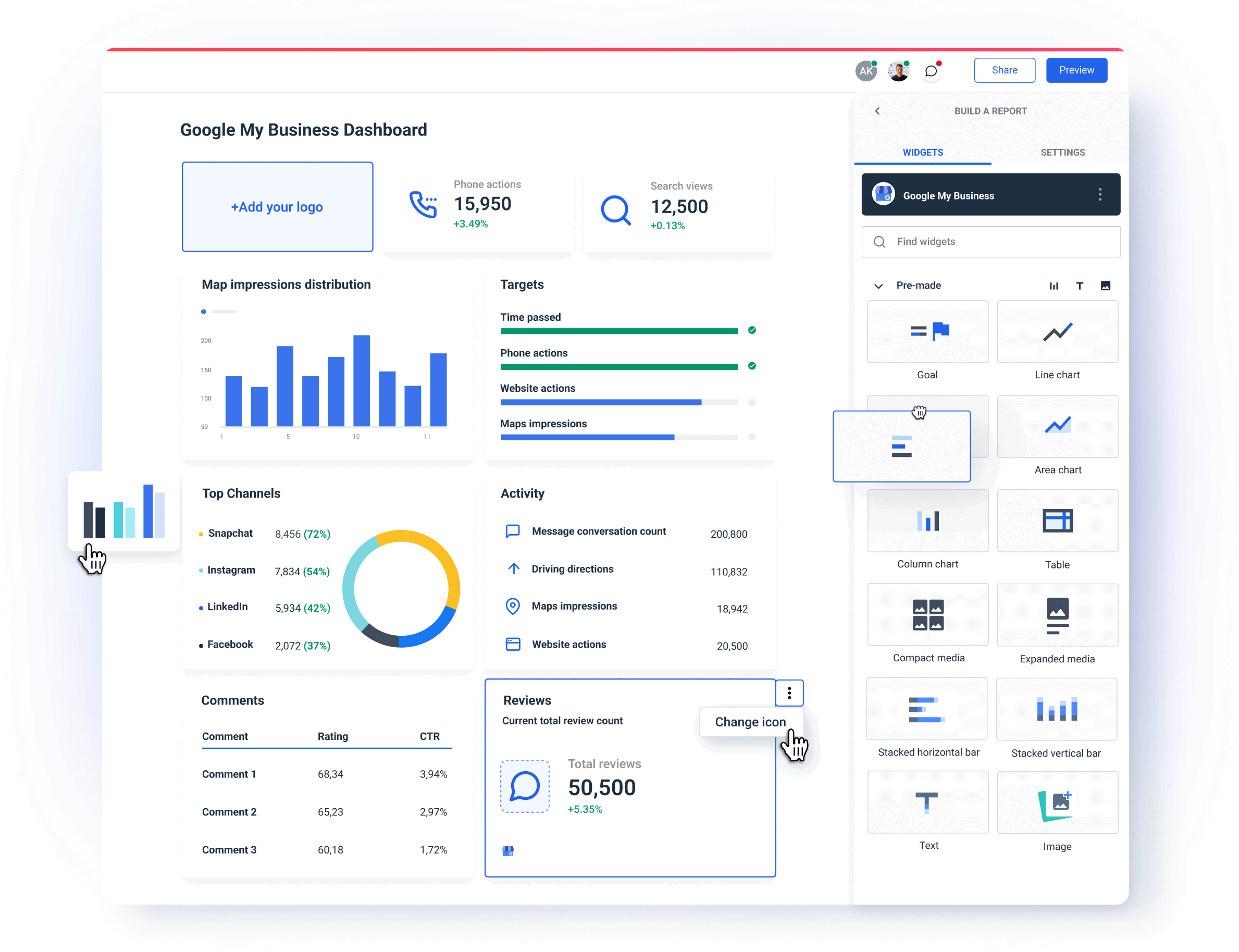Image resolution: width=1239 pixels, height=952 pixels.
Task: Switch to the Settings tab
Action: click(x=1062, y=152)
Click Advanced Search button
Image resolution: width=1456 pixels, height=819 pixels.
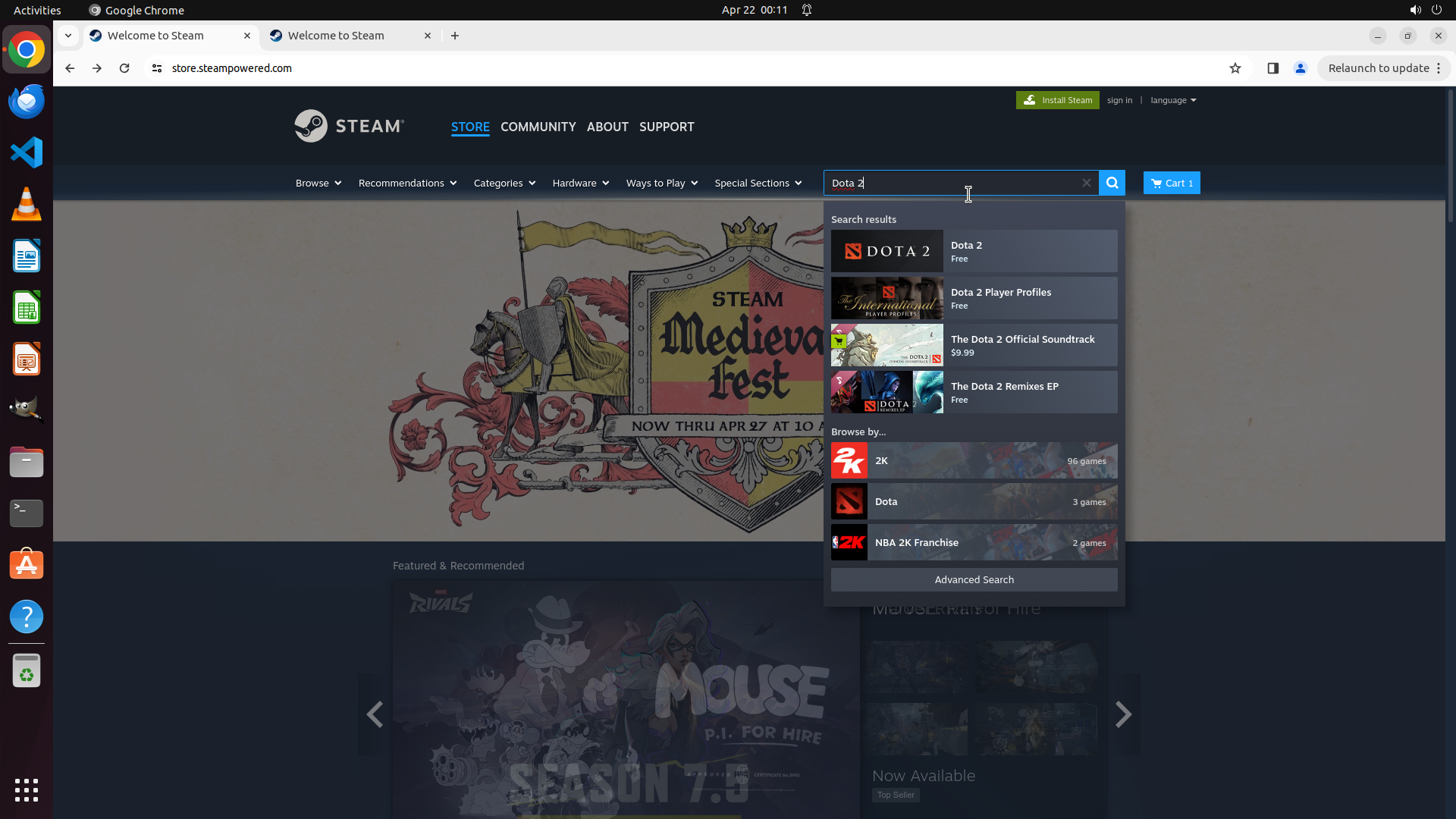pyautogui.click(x=974, y=579)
┄┄┄┄┄┄┄┄┄┄┄┄┄┄┄┄┄┄┄┄
- ASSIGNMENT
Please write out, exactly, every line from the line with "Click Advanced Search button" through the final line of the data above, leaving out pictures.

- TASK SOLUTION
Click Advanced Search button
Image resolution: width=1456 pixels, height=819 pixels.
pyautogui.click(x=974, y=579)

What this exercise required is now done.